Maison boisée sous ciel couvert
Un volume de bois patiné se fond dans la végétation automnale comme s'il avait toujours appartenu au jardin.
Le bois domine. Chaque lame verticale du bardage a pris la même teinte que l’écorce des arbres environnants — un gris-brun profond que la pluie a uniformisé avec le temps. La maison ne cherche pas à se distinguer du jardin ; elle s’y dissout lentement, par patine interposée.
Géométrie sobre
Le volume est net : deux niveaux, des angles droits, aucune saillie inutile. À l’étage, des fenêtres rectangulaires cadrent des fragments de ciel. Au rez-de-chaussée, de larges baies vitrées à montants noirs ouvrent l’intérieur sur la végétation sans hiérarchie — on voit autant qu’on est vu.
Le jardin comme matière
La végétation n’est pas domestiquée.
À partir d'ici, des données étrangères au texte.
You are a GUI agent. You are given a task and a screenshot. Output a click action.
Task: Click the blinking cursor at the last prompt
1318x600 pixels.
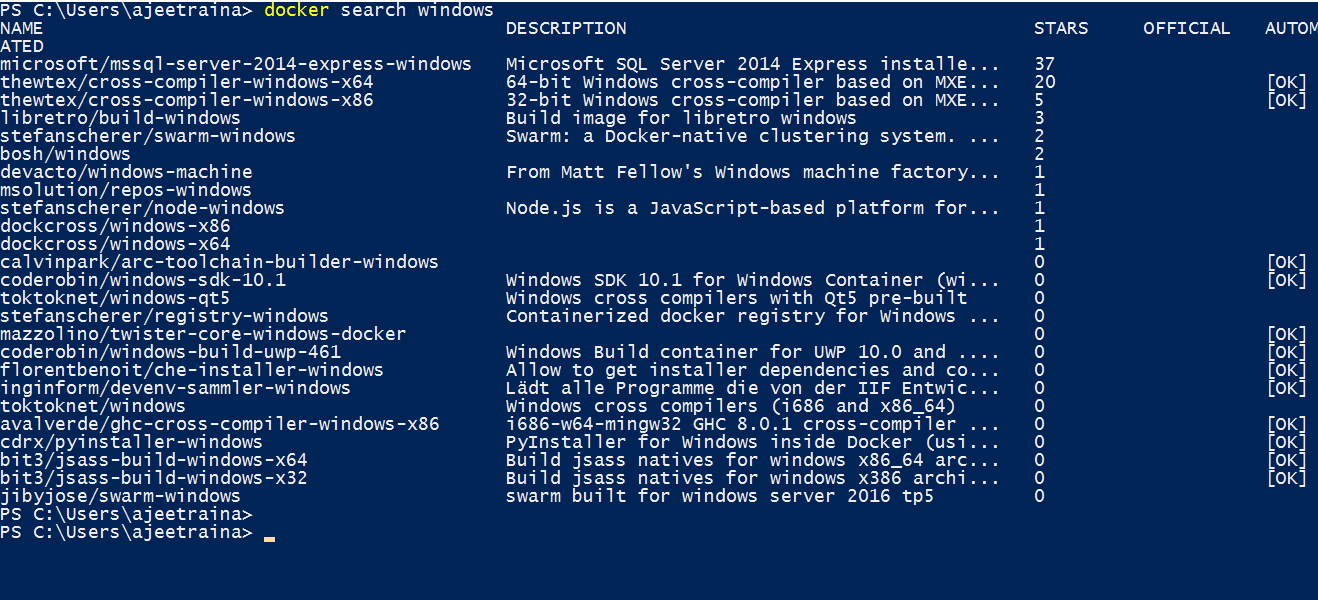[x=269, y=537]
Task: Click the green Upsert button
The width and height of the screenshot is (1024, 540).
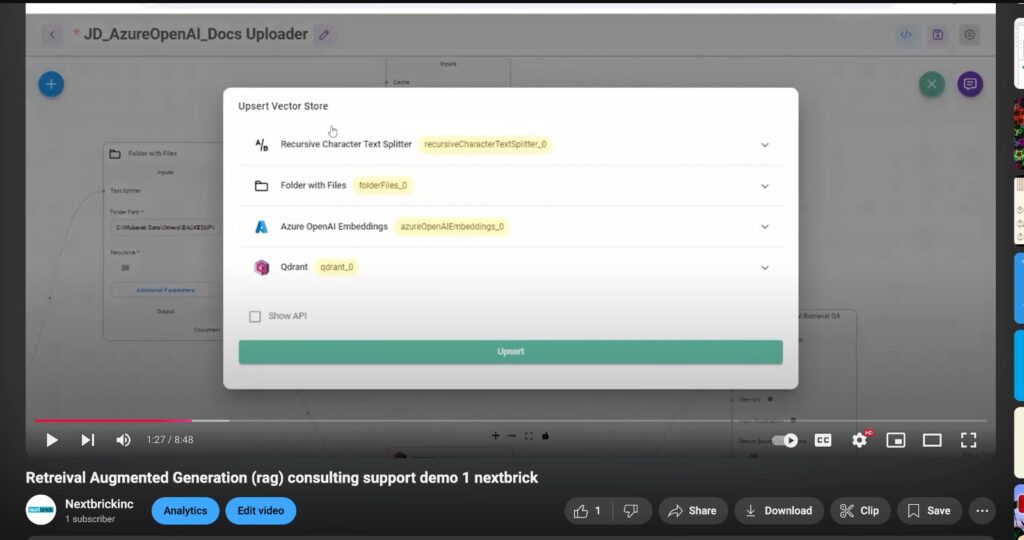Action: pyautogui.click(x=510, y=352)
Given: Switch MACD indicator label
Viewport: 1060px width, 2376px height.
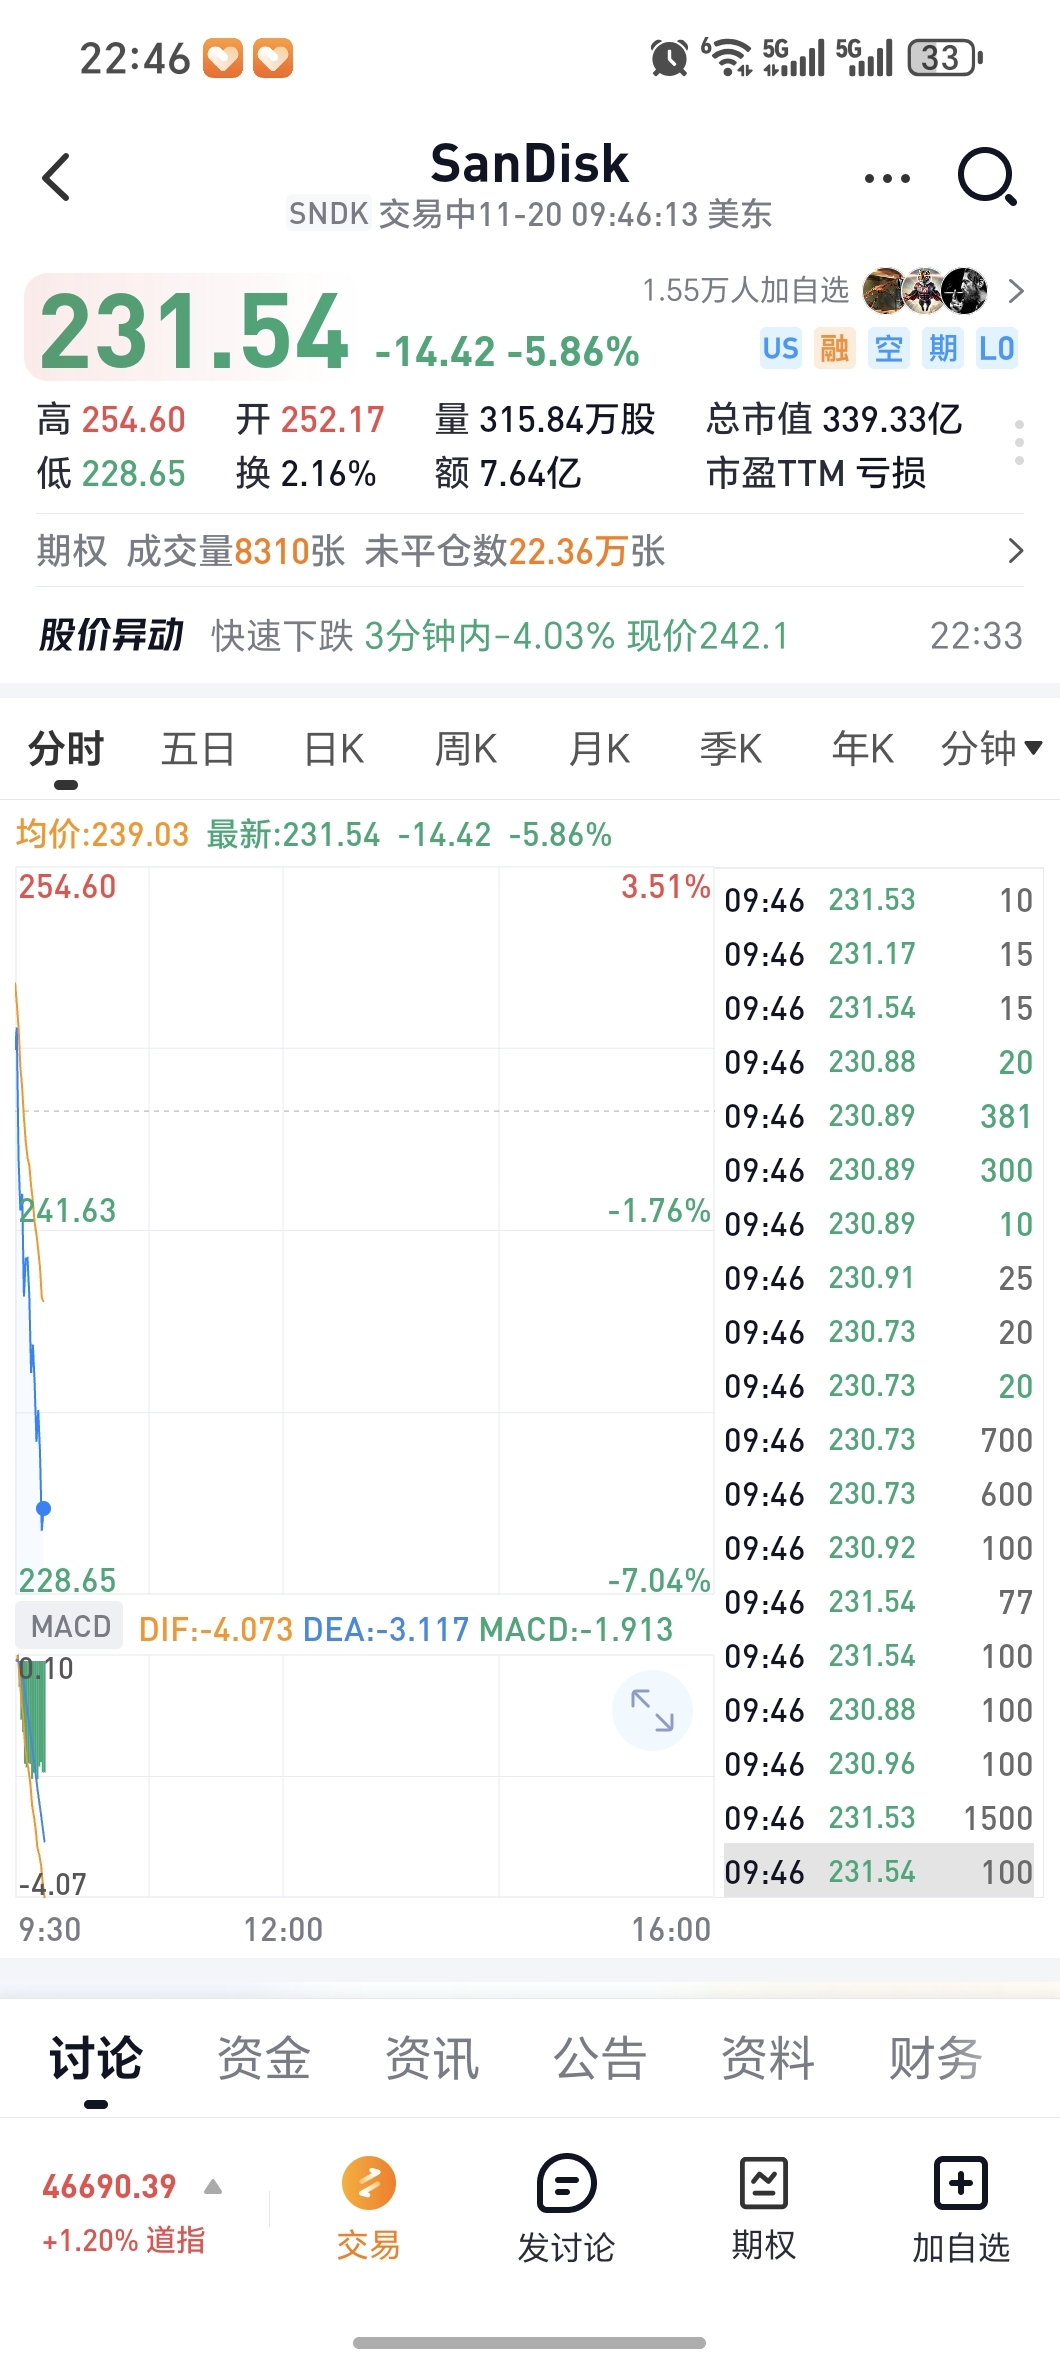Looking at the screenshot, I should pyautogui.click(x=70, y=1626).
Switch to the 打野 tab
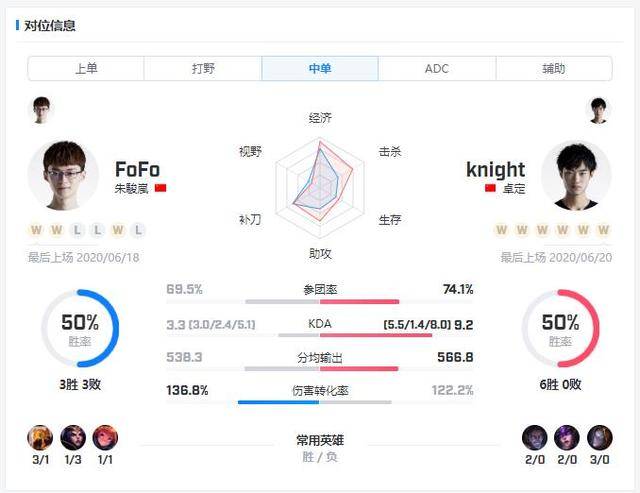The image size is (640, 493). [x=203, y=69]
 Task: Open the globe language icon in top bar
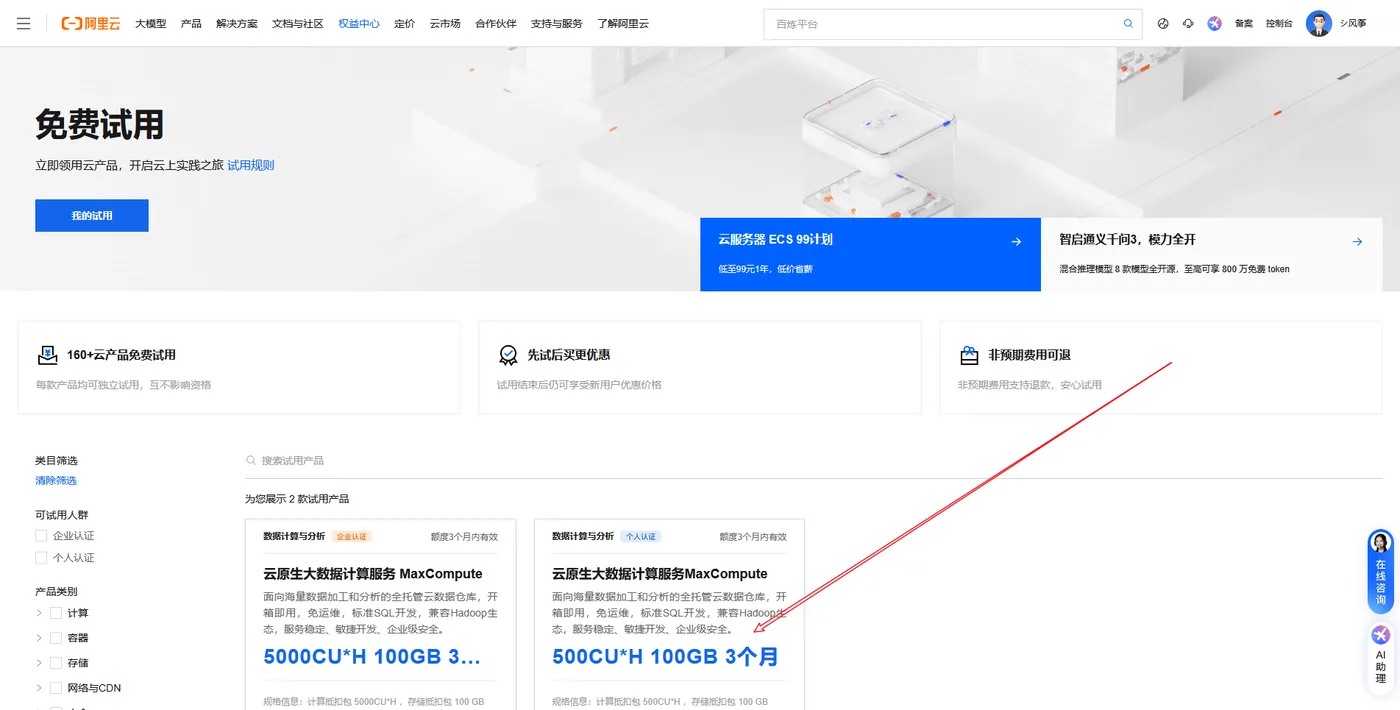1162,22
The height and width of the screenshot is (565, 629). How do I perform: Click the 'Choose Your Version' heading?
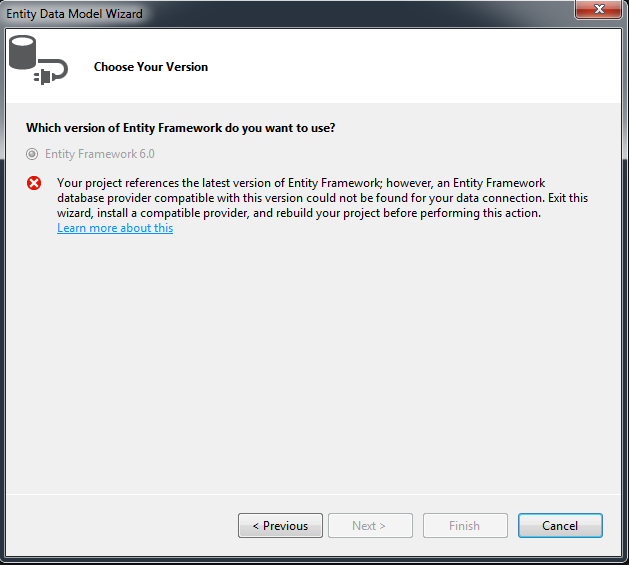tap(151, 67)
Les herbes hautes, les graminées, les arbustes en désordre apparent constituent un filtre vivant entre la rue et la maison. Des dalles de pierre tracent un chemin discret à travers cette masse verte.
Le jardin n’est pas une décoration — c’est la première pièce de la maison.
L’atmosphère est celle d’un jour d’octobre : lumière plate, couleurs sourdes, silence. La maison s’y inscrit avec une précision tranquille.